Eurolibéralisme contre constitution et sécurité 

Pour la commissaire européenne à l’emploi, « sur le plan juridique, je pense que cette clause est une discrimination contraire à la législation européenne. Ce n’est pas par un repli sur soi que l’on peut régler les problèmes de l’emploi. Ce type de protectionnisme n’est pas notre intérêt (…) la France n’a pas le droit de suspendre cette directive (des travailleurs détachés) (car) c’est une loi européenne qui découle du principe de libre circulation ». Voici donc un nouveau condensé de tout ce qui ne va pas dans cette construction dite européenne. D’abord, cette idée que tout doit pouvoir circuler, librement, dans l’UE, au mépris des règles nationales, sanitaires (pour le bio), comme linguistiques.

Ensuite, l’édiction de lois et règles qui restreignent toujours davantage le champ d’action de nos dirigeants, qui n’auraient même plus le droit de demander à des ouvriers travaillant sur un chantier de parler la langue du pays. Enfin, le procès fait à tout critique du « repli sur soi ». Pourtant, un pays, c’est une langue officielle et il est tout de même légitime de demander à ceux qui travaillent en France de parler français, quand ils ont une activité qui est purement locale. Qui plus est, c’est sans doute un impératif de sécurité pour s’assurer que les ouvriers peuvent se comprendre en cas de problème. Encore une fois, le dogmatisme sans limite des ayataollahs eurocrates les pousse jusqu’à la folie.
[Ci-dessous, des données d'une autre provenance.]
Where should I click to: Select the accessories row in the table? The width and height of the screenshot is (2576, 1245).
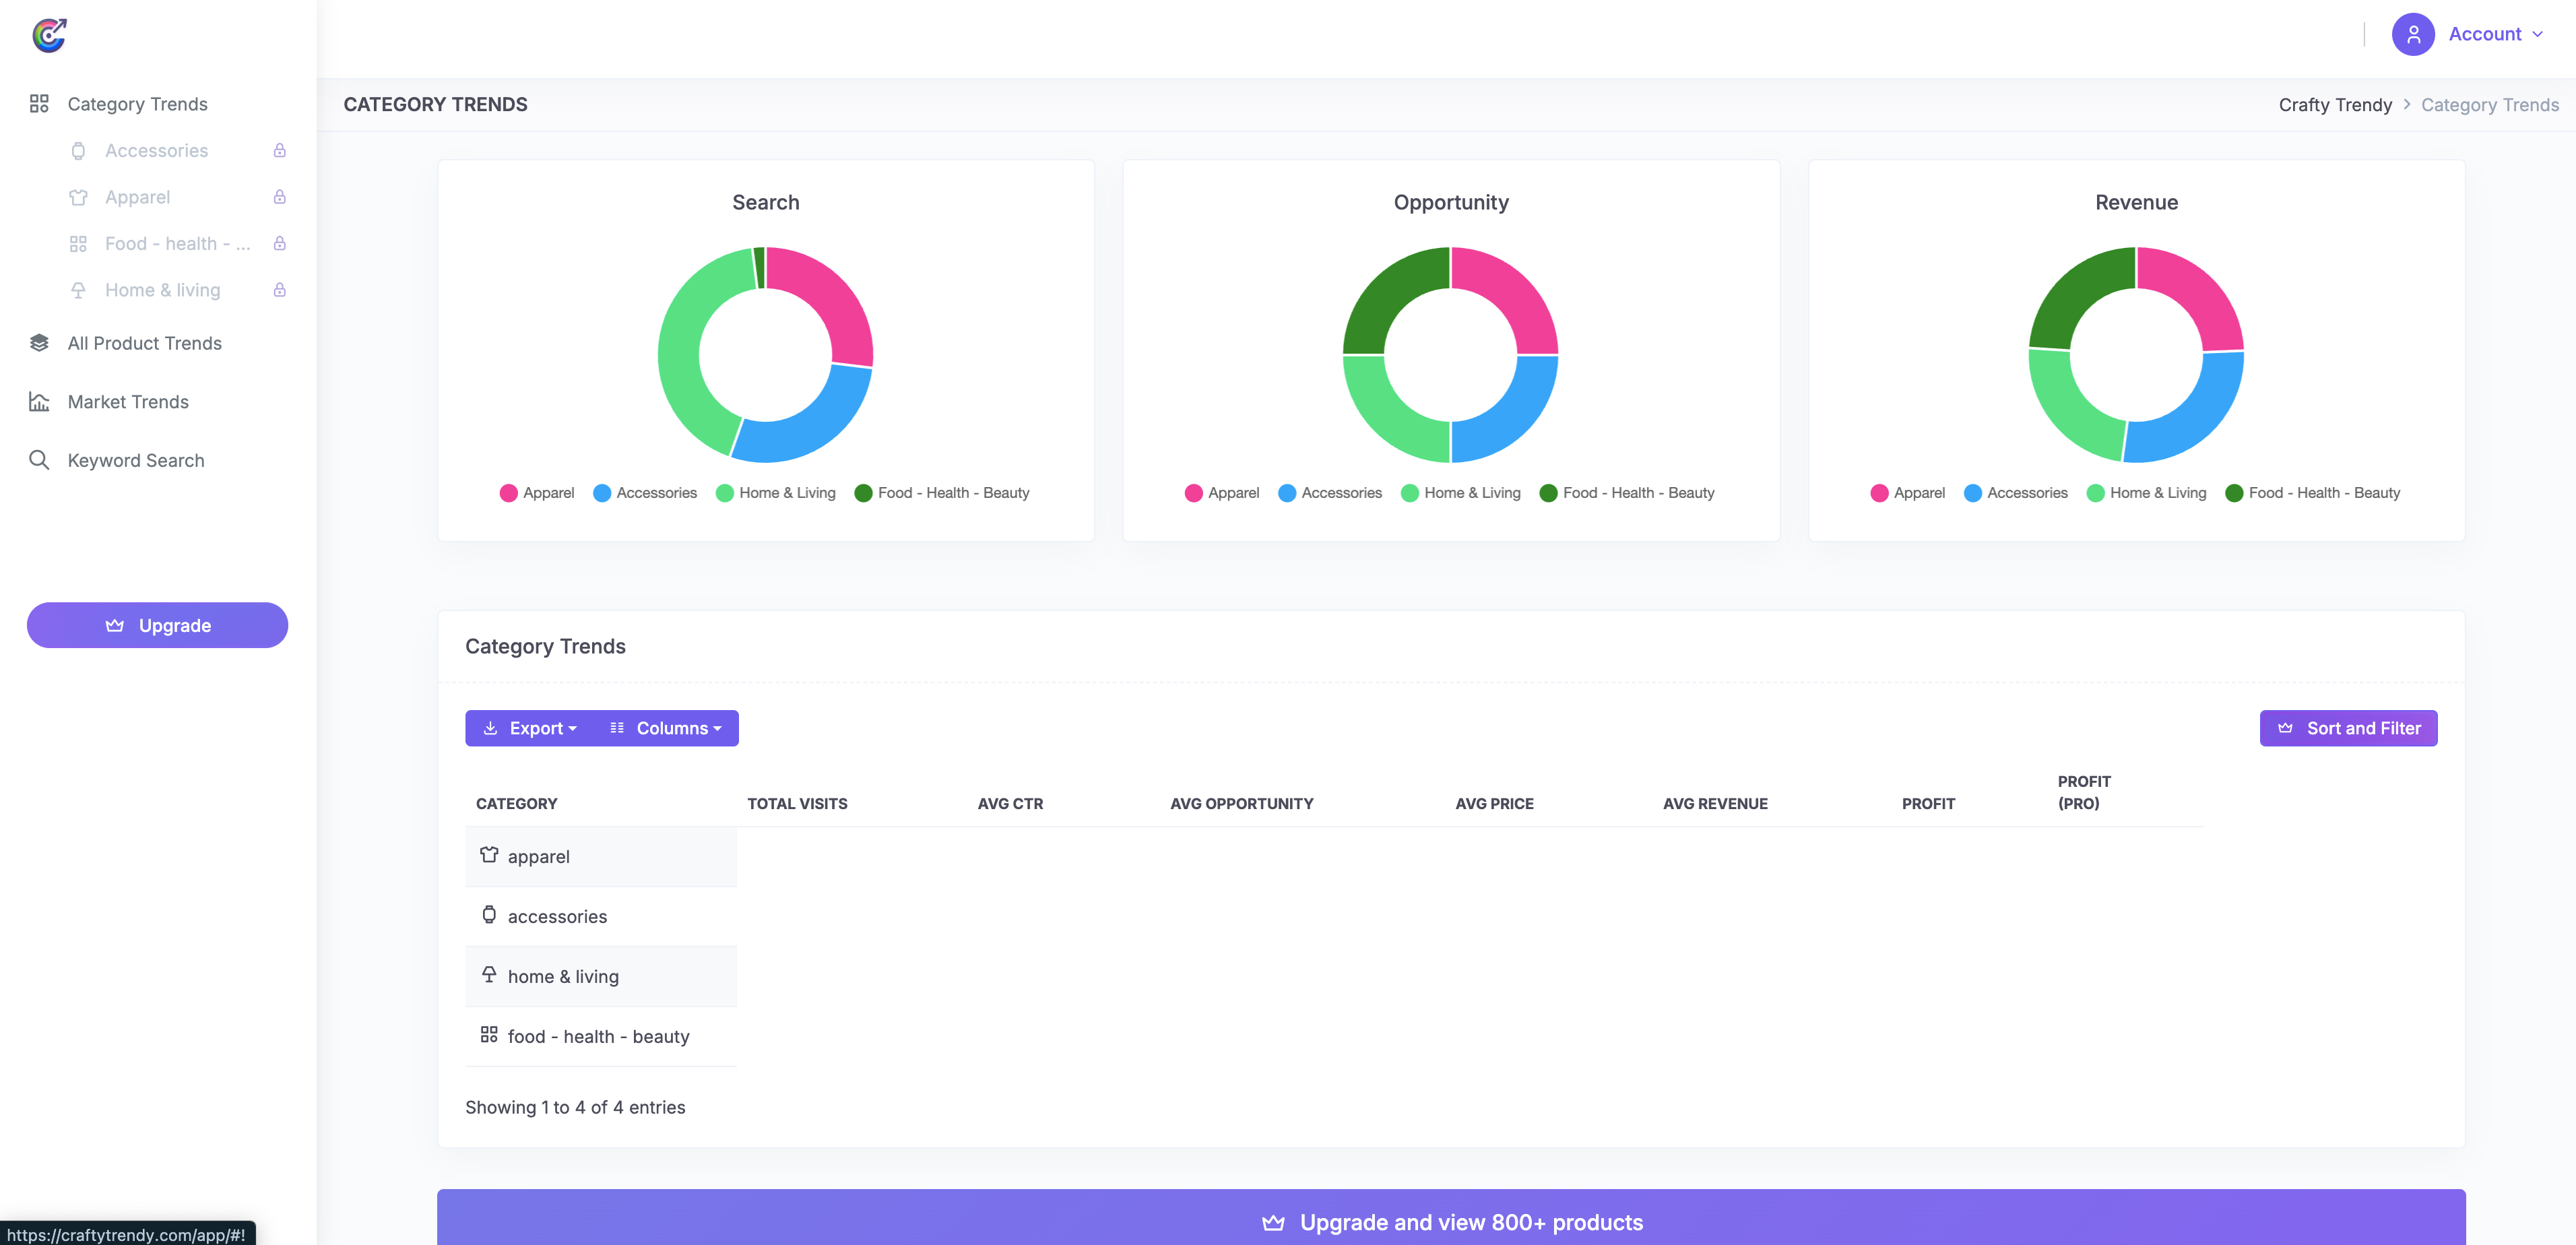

Merci aux patrons de région d’avoir mis en place cette clause, mais cela ne doit pas faire oublier que c’est toute la directive des travailleurs détachés qui doit être supprimée, quels que soient les menus ajustements faits par l’UE pour essayer d’apaiser les critiques. Et plus globalement, c’est cette tour de Babel totalement folle qu’il faut quitter au plus vite, sans la moindre hésitation.